Metabolite profile and correlation in HP and LN
ANOVA analysis of the metabolites in the two maternal environments
indicated that contents of 36 of 58 known metabolites were significantly
changed between HP and LN maternal conditions. These metabolites
included mostly amino acids such as serine, pyroglutamate and GABA and
organic acids including TCA cycle intermediates such as galacterate,
malate, succinate and malonate (Table 1 ).
In general Log2 ratios of HP:LN in the RIL population showed that most
of the metabolites had a higher level in seeds from the HP environment
as compared to the LN environment (Figure 3, Table 1 ).
The metabolite profiles of seeds from the two maternal environments
showed that seeds grown in HP conditions contained a higher amount of
metabolites, such as many sugars, amino acids and organic acids
(Figure 3, 4 ). A high metabolite level was predominantly
observed for GABA, sugars (maltose, fructose and glucose), organic acids
including benzoate, salicylate, glycerate and also some TCA cycle
intermediates such as galacterate, malate, malonate and succinate. The
TCA cycle, including several catabolic reactions, plays a very critical
role in energy metabolism in plants. In addition, it contributes in many
other ways to the metabolome by being involved in a large number of
metabolic networks (Araujo et al. 2012). In plants, it has been
shown that amino acids such as leucine, iso-leucine and valine can be
degraded into new products which can be used as precursors for the TCA
cycle to provide additional energy for plants. The rate of the
degradation of these compounds can be increased due to sub-optimal
conditions such as abiotic stresses (Binder 2010).
Both HP and LN maternal environments could be sub-optimal environments
for plant growth and seed development. Our results revealed that most of
the amino acids were not significantly altered between the two maternal
environments; however some of them such as GABA, pyroglutamate, glycine,
leucine and aspartate showed significantly lower values in seeds grown
in LN. This result was consistent with findings for tomato and
Arabidopsis plants that reported a general decrease of amino acid levels
under low nitrate conditions (Tschoep et al. 2009;
Urbanczyk-Wochniak & Fernie 2004). GABA is one of the amino acids which
frequently shows higher levels under stress conditions (Michaeliet al. 2011; Renault et al. 2011; Shelp, Bown & McLean
1999). GABA is an amino compound which is produced via the so-called
GABA shunt pathway which has a primary role in keeping a balance in
central C/N metabolism (Bouche & Fromm 2004). It has been shown that
GABA levels increased rapidly under stressed growth conditions. Thus,
GABA is thought to be involved in the tolerance of plants to sub-optimal
environments (Fait et al. 2008; Kinnersley & Turano 2000;
Renault et al. 2011). In our study we have observed that the GABA
content was lower in seeds developed in LN conditions in comparison with
those of the HP maternal condition. Our findings confirmed previous
studies, where seeds also showed low amounts of GABA under LN maternal
conditions (He et al. 2016); (Geshnizjani et al. 2019).

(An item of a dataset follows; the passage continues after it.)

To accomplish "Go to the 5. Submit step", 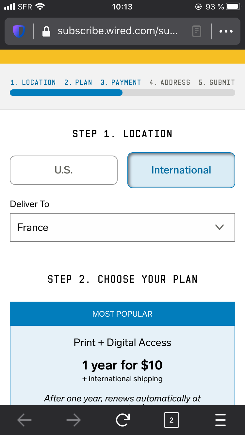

It has previously been reported that nitrate starvation resulted in a
decrease in TCA cycle intermediates in tomato (Urbanczyk-Wochniak &
Fernie 2004) and Arabidopsis (Tschoep et al. 2009) leaves. We
also found that in comparison to the HP condition, seeds developed under
LN possessed a lower amount of TCA cycle intermediates such as malate,
succinate and malonate (Figure 4 ). This could be an indication
of higher consumption of TCA cycle intermediates to produce more energy
under LN to allow the plants to survive and continue growth.